Take certain THC vape brands like "Dank Vapes," which were directly marketed to teens, and sometimes filled with a thickener called Vitamin E acetate. This is thought to have caused a serious and sometimes deadly lung condition.

Meanwhile, illicit marijuana use in high school seniors has remained steady since 1997, suggesting that teens are using it anyway. A legal age that is too high, pushes teens directly into the black market's hands, the study explains.

In 2019, marijuana remained the most popular drug used by 12th graders. It has remained steady since the late 1990s. National Institute on Drug Abuse

Finding the ideal age – This study suggests that we can use evidence to try to strike a balance between the risk of long term brain issues, and pushing teens towards sketchy purchasing options

Nguyen and his colleagues analyzed survey data from about 20,000 people between ages 21 and 65, taking into certain markers of how their lives turned out in domains like general health, mental health, and educational attainment.

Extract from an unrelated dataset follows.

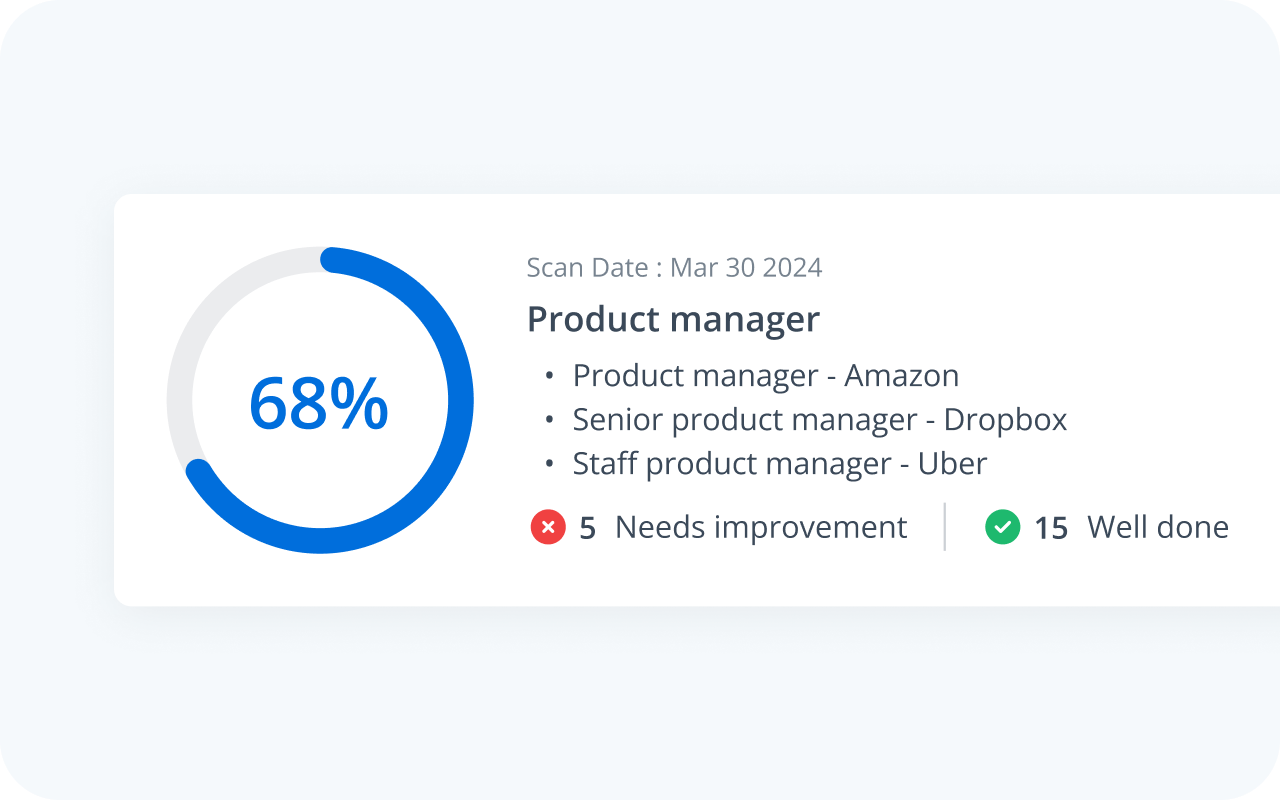The height and width of the screenshot is (800, 1280).
Task: Click the green checkmark well-done icon
Action: pyautogui.click(x=1002, y=527)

They found that, if you consider each long-term outcome like education or mental health in isolation, you actually get different ideal legal cannabis ages. Respondents reported better health if they started smoking weed after age 18. But they reported better mental health if they started after age 19 — compared to if they started a year earlier.

Finally, people who started smoking after age 21 tended to have more years of education than those who started earlier, a trend the scientists suggest that smoking earlier could be linked to dropout rates (but they can't prove that in this paper).

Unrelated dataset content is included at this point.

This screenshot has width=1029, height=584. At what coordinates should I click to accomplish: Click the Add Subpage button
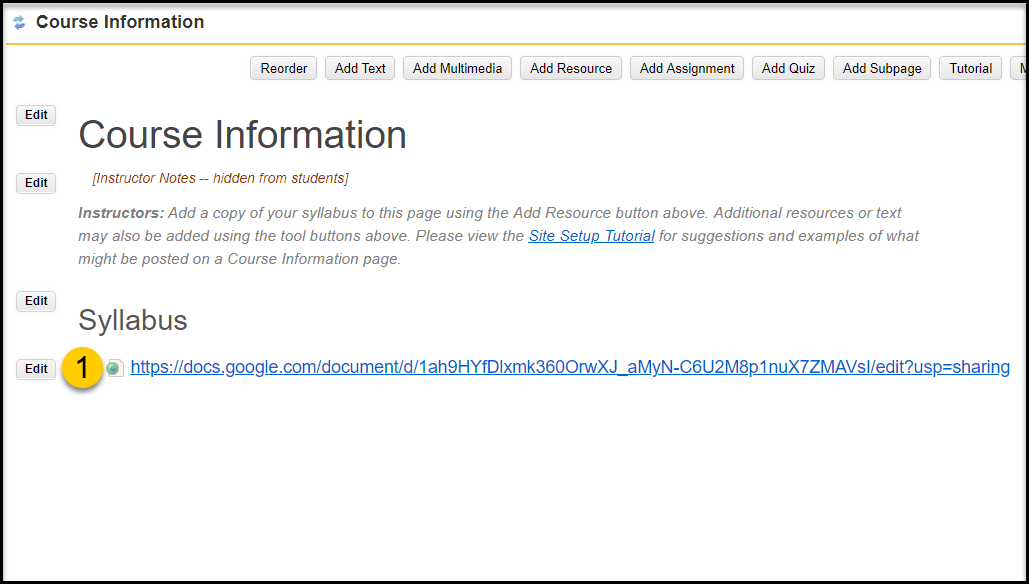point(882,68)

The scientists settled on 19 because there were no significant differences in health outcomes between those who started smoking marijuana at 19 and those who started at 21. Their educational attainment differences were significant, but when weighed against the rest of the measures, 19 still appeared to be the best compromise.

Importantly, this study can't prove causality, and it doesn't change the fact that marijuana may still have neurobiological effects on the brain of a 19-year-old.

The years between 18 and 21 are still crucial for brain development — the brain doesn't finish developing until about age 25. Because of that, the difference between 19 and 21 may be insignificant when it comes to life outcomes, but it may not be when it comes to cognitive skills. This study was not designed to asses those skills.

That said, the work does provide a framework that scientists can use to asses whether or not a certain minimum legal age is achieving what it is meant to do – reduce risk in the long term.

As long as the legal market is carefully kept regulated, says Nguyen, the Canadian provinces who set the marijuana purchasing age at 19 could be on to something.

Abstract:
Background: Choice of minimum legal age (MLA) for cannabis use is a critical and contentious issue in legalization of non-medical cannabis. In Canada where non-medical cannabis was recently legalized in October 2018, the federal government recommended age 18, the medical community argued for 21 or even 25, while public consultations led most Canadian provinces to adopt age 19. However, no research has compared later life outcomes of first using cannabis at these different ages to assess their merits as MLAs.
Methods: We used doubly robust regression techniques and data from nationally representative Canadian surveys to compare educational attainment, cigarette smoking, self-reported general and mental health associated with different ages of first cannabis use.
Results: We found different MLAs for different outcomes: 21 for educational attainment, 19 for cigarette smoking and mental health and 18 for general health. Assuming equal weight for these individual outcomes, the ‘overall’ MLA for cannabis use was estimated to be 19 years. Our results were robust to various robustness checks.
Conclusion: Our study indicated that there is merit in setting 19 years as MLA for non-medical cannabis.